Durante la audiencia conducida por los jueces Alberto Gaig, Pablo Rolón y Alberto Ortolani, Díaz insistió en que su intervención estuvo limitada estrictamente al área de la salud mental y el tratamiento de las adicciones. El psicólogo estuvo acompañado en la sala por el músico Ramiro Cerezo, líder de la banda Pier y paciente suyo, quien presenció la jornada desde el sector del público. Como informó este medio Juicio por Maradona: el psicólogo «Charly» Díaz se desmarcó de las decisiones médicas y recibió un sorpresivo apoyo, la estrategia de Díaz apunta a delimitar responsabilidades frente a los otros profesionales de la salud imputados.

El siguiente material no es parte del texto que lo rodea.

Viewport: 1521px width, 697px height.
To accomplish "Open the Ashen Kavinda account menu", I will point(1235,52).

Los chats sobre el estado de Maradona y la interna con Morla

Uno de los puntos de mayor tensión en la jornada fue la explicación que Díaz debió dar sobre una serie de mensajes de WhatsApp intercambiados con Maximiliano Trimarchi, un paciente suyo que trabajaba en el entorno de Morla. En esos chats, ventilados previamente durante el juicio, Díaz afirmaba que Maradona estaba «knock out» y «rotísimo», y sugería «levantar campamento» ante una inminente internación.

Al respecto, el imputado contextualizó la conversación y argumentó que el término «levantar campamento» se refería a la incertidumbre laboral que generaba la inminente operación por el hematoma subdural de Maradona. Díaz aseguró que su recomendación a Trimarchi fue simplemente para que consultara sobre la continuidad de su trabajo.

El respaldo a Luque y Cosachov y el rechazo al «plan criminal»

Díaz también aprovechó su declaración para respaldar el accionar del neurocirujano Leopoldo Luque y la psiquiatra Agustina Cosachov, también imputados en la causa. El psicólogo relató que los conoció el 29 de octubre de 2020 y que confió plenamente en ellos por su trayectoria. Detalló que el cuadro inicial de Maradona incluía depresión por la pérdida de familiares, el aislamiento de la pandemia, consumo de alcohol y un control psicofarmacológico deficiente.

Al ser consultado por su abogado, Diego Olmedo, sobre la hipótesis de un «plan criminal» planteada por el abogado querellante Fernando Burlando (representante de Dalma y Gianinna Maradona), Díaz fue tajante:

El único plan que yo tuve fue lograr un tratamiento abstencionista para Maradona. Busqué que el paciente pueda revertir este cuadro. Estoy convencido de este modo de trabajar, es lo que hago con mis pacientes y el camino es todo. La familia desconfía por una obviedad, porque me llamó Matías Morla, pero mis intereses fueron los mejores para el paciente.

Hacia el final de su exposición, ante la pregunta del juez Ortolani sobre si pudo haber hecho algo para evitar el fallecimiento del Diez, Díaz remarcó la limitación de su especialidad profesional:

No pude haber hecho nada distinto para intervenir un cuadro cardíaco. Me hubiera encantado, pero no podía haber intervenido.